> **МАТЕРИАЛ УПРАЖНЕНИЯ**
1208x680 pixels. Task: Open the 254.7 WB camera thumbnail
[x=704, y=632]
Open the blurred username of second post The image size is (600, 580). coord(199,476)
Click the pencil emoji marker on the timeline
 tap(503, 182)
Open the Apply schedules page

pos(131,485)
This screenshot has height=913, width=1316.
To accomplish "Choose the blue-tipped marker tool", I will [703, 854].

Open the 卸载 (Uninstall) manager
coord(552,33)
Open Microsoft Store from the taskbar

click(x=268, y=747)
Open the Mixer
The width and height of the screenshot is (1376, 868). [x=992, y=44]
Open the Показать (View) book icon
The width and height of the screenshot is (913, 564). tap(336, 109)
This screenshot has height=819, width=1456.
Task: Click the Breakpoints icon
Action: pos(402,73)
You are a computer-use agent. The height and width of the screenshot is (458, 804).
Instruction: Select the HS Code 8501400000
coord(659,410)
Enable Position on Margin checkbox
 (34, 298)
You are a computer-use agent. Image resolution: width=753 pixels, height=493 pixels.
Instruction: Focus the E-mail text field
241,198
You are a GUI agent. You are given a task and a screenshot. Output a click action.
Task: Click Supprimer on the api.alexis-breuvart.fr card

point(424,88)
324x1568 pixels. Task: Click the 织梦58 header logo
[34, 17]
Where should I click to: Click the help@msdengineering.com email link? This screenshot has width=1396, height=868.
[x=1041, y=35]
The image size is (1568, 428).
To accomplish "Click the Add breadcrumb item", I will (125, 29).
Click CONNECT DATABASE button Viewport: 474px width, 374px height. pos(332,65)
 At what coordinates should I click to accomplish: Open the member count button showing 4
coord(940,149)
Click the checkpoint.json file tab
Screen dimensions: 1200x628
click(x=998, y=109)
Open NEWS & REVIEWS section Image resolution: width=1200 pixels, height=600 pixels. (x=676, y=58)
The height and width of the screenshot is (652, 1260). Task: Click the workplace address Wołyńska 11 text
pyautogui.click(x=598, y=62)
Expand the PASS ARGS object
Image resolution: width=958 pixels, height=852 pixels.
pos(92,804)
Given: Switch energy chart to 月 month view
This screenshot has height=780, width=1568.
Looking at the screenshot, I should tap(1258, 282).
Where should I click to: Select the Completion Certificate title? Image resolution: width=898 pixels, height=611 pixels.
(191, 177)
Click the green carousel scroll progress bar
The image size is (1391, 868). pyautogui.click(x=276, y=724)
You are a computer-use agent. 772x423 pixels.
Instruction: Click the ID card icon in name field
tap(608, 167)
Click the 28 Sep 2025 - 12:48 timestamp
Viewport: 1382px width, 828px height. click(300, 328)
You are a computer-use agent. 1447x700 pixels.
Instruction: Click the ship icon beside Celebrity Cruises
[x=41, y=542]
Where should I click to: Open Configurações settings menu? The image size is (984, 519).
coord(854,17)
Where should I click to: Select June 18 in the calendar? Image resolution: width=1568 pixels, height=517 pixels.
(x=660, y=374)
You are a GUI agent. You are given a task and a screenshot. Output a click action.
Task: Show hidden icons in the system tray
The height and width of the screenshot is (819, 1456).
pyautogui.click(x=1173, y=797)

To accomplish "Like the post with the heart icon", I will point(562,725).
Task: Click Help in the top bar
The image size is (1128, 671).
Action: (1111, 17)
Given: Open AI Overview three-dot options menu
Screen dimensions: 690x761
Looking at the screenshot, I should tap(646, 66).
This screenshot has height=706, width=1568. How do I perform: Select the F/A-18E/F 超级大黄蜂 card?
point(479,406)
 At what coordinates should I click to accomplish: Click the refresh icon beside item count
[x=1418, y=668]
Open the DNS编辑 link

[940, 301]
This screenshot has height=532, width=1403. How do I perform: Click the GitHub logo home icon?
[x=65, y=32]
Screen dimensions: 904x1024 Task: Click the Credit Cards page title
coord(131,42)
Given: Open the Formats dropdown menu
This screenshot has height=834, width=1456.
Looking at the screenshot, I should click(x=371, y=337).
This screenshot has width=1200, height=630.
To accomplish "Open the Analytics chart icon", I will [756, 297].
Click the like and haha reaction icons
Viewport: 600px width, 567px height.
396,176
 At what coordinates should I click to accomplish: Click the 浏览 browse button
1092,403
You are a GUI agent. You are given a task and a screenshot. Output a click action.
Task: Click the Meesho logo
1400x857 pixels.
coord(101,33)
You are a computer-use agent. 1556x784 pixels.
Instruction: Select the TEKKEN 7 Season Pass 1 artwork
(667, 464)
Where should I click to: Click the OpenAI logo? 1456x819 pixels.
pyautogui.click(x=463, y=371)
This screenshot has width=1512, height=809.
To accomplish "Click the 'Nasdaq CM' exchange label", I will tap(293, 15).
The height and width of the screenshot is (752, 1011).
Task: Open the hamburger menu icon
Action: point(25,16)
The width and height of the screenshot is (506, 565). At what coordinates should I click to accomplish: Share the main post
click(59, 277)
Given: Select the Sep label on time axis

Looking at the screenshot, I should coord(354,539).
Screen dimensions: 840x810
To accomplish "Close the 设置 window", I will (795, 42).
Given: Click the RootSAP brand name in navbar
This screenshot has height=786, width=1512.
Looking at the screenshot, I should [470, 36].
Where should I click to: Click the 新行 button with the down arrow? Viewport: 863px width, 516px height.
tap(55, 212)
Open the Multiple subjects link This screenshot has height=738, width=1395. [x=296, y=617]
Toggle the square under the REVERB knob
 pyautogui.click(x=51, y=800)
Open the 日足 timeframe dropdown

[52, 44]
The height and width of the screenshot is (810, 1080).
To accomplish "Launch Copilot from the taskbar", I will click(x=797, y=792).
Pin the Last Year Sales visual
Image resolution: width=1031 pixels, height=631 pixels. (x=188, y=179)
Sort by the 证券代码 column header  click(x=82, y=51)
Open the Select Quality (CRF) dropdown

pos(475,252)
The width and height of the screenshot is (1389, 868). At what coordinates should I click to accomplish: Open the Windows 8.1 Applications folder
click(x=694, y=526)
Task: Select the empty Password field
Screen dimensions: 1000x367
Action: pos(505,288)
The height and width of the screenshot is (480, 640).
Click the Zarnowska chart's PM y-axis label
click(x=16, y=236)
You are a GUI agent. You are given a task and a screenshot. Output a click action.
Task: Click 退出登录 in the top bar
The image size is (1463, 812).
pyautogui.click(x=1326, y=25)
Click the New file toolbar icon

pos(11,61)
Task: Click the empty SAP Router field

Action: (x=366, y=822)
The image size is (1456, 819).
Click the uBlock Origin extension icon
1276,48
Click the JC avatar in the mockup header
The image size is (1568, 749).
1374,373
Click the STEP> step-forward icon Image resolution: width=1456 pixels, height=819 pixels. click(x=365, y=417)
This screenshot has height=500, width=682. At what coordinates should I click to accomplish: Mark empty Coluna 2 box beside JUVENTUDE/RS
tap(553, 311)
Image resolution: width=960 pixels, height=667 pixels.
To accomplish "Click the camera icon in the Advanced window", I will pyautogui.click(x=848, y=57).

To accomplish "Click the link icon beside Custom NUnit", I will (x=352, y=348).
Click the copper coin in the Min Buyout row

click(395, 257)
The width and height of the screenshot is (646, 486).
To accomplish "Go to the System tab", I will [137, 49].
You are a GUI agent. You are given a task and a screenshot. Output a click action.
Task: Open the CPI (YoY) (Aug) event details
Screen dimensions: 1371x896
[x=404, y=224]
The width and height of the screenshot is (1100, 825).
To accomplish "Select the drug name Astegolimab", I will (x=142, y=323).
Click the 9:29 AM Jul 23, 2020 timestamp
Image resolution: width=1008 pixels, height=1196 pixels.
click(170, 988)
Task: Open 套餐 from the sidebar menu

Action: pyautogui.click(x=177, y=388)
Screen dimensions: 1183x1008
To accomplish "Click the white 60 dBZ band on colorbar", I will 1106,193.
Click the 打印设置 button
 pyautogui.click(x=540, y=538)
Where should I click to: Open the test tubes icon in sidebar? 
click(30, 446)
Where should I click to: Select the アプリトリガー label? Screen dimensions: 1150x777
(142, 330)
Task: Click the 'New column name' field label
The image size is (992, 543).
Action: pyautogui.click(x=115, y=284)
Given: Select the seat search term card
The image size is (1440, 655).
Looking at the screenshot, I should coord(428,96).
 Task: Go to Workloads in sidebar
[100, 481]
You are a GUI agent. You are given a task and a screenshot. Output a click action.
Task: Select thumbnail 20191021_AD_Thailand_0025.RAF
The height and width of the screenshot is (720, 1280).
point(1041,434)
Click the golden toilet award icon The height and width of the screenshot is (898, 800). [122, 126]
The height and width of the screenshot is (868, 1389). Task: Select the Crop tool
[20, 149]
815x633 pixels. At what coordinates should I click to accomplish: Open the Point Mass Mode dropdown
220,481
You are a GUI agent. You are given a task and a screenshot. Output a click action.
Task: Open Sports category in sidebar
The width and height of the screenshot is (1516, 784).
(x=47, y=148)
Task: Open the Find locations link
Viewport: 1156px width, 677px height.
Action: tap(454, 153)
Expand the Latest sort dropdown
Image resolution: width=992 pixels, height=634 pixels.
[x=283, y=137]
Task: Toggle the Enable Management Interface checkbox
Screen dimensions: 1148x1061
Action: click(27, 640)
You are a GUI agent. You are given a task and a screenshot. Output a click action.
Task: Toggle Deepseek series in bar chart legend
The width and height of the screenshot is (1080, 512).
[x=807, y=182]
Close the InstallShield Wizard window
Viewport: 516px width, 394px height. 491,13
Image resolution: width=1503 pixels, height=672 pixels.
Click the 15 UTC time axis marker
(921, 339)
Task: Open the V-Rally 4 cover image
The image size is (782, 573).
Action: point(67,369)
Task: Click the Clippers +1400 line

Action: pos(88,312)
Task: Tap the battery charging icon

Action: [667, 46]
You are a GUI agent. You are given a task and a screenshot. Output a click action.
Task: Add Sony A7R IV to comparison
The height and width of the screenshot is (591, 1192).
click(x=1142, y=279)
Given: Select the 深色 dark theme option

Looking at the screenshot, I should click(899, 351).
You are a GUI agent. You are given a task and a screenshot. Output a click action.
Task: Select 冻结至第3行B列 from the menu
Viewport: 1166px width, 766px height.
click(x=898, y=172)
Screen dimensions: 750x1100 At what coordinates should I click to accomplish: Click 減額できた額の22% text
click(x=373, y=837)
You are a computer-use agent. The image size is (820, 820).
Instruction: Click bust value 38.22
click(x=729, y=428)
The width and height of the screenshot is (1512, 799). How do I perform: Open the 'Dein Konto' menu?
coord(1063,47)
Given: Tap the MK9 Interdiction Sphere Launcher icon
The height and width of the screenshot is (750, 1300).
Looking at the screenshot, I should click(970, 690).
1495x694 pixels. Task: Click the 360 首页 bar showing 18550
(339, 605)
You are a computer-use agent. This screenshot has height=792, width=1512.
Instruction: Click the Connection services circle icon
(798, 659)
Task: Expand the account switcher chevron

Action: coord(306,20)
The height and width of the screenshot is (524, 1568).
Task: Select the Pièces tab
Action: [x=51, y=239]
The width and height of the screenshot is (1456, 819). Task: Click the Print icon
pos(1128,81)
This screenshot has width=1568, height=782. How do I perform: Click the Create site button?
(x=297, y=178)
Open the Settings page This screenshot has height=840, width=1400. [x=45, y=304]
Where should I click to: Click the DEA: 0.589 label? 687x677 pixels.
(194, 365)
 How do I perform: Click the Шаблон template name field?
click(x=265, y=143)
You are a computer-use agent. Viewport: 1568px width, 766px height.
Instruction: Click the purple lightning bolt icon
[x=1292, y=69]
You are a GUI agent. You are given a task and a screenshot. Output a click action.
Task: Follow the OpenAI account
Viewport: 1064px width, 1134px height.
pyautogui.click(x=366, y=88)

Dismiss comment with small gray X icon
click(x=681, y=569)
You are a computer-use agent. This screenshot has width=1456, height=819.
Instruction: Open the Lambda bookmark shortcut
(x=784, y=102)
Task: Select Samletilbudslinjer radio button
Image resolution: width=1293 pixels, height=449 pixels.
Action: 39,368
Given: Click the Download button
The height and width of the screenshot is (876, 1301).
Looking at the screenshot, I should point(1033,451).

> **УСЛОВИЕ ЗАДАНИЯ**
Оформите строки записей выше в виде нумерованного списка, пропустив пустые строки. Начните со строки, содержащей «Open the Select Quality (CRF) dropdown», и закончите строкой, содержащей «Action: pos(505,288)».

> **ПИСЬМЕННОЕ РЕШЕНИЕ**
1. Open the Select Quality (CRF) dropdown
2. pos(475,252)
3. The width and height of the screenshot is (1389, 868). At what coordinates should I click to accomplish: Open the Windows 8.1 Applications folder
4. click(x=694, y=526)
5. Task: Select the empty Password field
6. Screen dimensions: 1000x367
7. Action: pos(505,288)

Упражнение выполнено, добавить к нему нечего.